Record extracts >>
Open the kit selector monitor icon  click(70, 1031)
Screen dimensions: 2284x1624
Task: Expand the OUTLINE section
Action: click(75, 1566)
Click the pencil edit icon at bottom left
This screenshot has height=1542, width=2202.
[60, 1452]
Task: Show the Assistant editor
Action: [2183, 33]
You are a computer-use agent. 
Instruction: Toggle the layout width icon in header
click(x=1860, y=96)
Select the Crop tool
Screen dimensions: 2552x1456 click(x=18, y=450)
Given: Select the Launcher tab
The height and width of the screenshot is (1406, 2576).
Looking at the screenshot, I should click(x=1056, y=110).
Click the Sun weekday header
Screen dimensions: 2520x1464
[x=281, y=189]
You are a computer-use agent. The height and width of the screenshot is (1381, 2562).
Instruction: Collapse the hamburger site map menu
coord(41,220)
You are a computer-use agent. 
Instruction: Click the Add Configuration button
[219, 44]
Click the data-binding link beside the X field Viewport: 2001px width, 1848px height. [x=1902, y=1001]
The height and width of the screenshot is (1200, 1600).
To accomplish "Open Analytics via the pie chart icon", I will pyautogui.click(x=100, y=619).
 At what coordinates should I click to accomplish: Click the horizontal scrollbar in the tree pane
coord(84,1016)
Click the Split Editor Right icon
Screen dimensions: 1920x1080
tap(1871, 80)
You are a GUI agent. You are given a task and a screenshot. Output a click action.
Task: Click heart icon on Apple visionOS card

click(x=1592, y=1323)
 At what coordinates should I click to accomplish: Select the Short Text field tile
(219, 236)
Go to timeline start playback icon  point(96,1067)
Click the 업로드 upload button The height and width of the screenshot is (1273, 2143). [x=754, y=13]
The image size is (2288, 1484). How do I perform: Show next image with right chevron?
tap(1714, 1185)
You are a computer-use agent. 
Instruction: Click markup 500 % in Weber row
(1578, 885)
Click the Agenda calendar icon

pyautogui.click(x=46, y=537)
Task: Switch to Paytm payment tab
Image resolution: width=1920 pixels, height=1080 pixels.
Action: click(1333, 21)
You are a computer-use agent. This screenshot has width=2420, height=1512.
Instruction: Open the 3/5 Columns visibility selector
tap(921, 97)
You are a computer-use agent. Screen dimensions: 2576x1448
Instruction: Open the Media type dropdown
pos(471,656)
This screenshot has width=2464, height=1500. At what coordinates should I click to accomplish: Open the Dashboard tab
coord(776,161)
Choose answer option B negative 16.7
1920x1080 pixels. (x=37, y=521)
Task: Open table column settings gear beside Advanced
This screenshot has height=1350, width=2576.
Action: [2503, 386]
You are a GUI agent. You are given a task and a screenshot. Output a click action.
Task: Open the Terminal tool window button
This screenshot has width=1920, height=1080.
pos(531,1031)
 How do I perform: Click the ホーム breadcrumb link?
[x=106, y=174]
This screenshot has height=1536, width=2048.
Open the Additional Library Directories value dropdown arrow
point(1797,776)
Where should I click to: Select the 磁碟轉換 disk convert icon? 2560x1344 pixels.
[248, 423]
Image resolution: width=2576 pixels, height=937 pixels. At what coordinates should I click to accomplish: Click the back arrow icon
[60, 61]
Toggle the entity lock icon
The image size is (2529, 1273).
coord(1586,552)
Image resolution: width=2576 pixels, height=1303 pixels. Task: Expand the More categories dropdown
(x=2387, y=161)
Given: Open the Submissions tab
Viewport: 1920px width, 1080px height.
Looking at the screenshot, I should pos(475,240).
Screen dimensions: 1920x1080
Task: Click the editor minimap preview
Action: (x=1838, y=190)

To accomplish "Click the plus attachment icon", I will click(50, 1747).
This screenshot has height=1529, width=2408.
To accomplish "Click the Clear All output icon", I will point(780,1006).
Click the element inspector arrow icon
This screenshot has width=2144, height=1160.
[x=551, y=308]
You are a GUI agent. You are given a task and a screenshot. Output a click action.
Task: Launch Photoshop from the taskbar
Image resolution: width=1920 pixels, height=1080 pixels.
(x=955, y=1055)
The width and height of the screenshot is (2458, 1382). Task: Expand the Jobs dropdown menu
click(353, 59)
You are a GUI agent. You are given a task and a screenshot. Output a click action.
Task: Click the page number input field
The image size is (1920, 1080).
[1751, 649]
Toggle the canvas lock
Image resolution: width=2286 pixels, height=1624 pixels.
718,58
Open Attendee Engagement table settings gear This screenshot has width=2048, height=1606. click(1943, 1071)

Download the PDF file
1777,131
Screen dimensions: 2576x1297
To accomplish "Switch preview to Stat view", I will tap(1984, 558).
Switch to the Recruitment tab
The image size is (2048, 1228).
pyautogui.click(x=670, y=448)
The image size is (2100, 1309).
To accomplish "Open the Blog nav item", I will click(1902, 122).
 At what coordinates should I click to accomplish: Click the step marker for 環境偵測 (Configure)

What to do >> Across the data shown above, how many lines carry the string "gear"? Reply with the figure by itself.

Response to the exercise >> 2